House Staff:Fred Adair (786-7113)
AS PASSED HOUSE MARCH 6, 1988
BACKGROUND:
Utilities with underground facilities have primary responsibility for marking them when notified of planned excavations around the facilities. Excavators are responsible for determining the placement of the underground facilities before digging and are required to use reasonable care to avoid damaging. Where damage occurs as a result of failure to comply with statutory duties imposed on utilities and excavators, the party that failed to perform its duty is liable for damages. Common law remedies for personal injury or for property are allowed. Even with both parties performing according to law, the use of fiber-optic cables, a new technology, complicates excavation because of the small size, lack of protective armor, and fragility of fiber-optic cables. Yet, armorizing or otherwise giving more protection to fiber-optic cables is currently uneconomical. A compromise to enable excavators to acquire liability insurance at reasonable cost is to limit damage liability.
SUMMARY:
Where available, owners of underground facilities are required to subscribe to a one-number locator service. Rates for this service for cable television companies will be based on the amount of their underground facilities. Excavators who comply with statutory requirements are not liable for damages to fiber-optic cables other than the cost to repair them.
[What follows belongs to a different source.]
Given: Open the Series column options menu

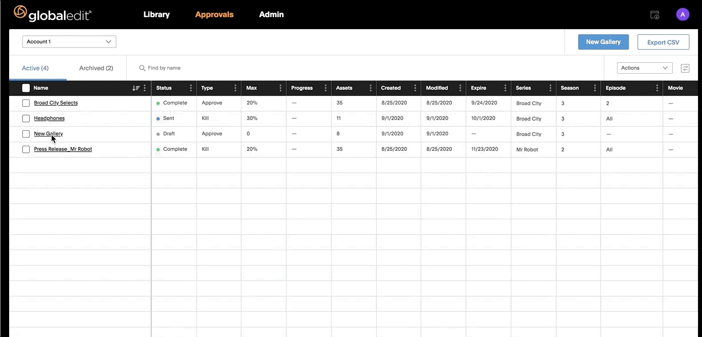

Fiscal Note: Not Requested.
House Committee ‑ Testified For: Dick Ducharme, Utility Contractors Association of Washington; Mark Perry, contractor; Duke Schaub, Association of General Contractors; Jack Doyle, Washington Independent Telephone Association; John Blake and Don Kuhns, Cascade Natural Gas (not pro or con, expressed some concerns); Larry Stevens, Continental Telephone; Pauline Thompson, General Telephone.
House Committee - Testified Against: None Presented.
House Committee - Testimony For: One-number locator service is available virtually statewide and underground facility owners should subscribe in order to minimize risk of excavation damage. Fiber-optic cable is installed without protection and is easily damaged. There is economic benefit to this low-cost form of cable laying, but the cables are hard to locate and easily damaged. The situation is confused by presence of abandoned fiber-optic cables, giving false assurance of having located indicated fiber-optic cables. Accordingly, excavators have found liability insurance difficult to obtain and seek to define an upper limit of damage.
House Committee - Testimony Against: None Presented.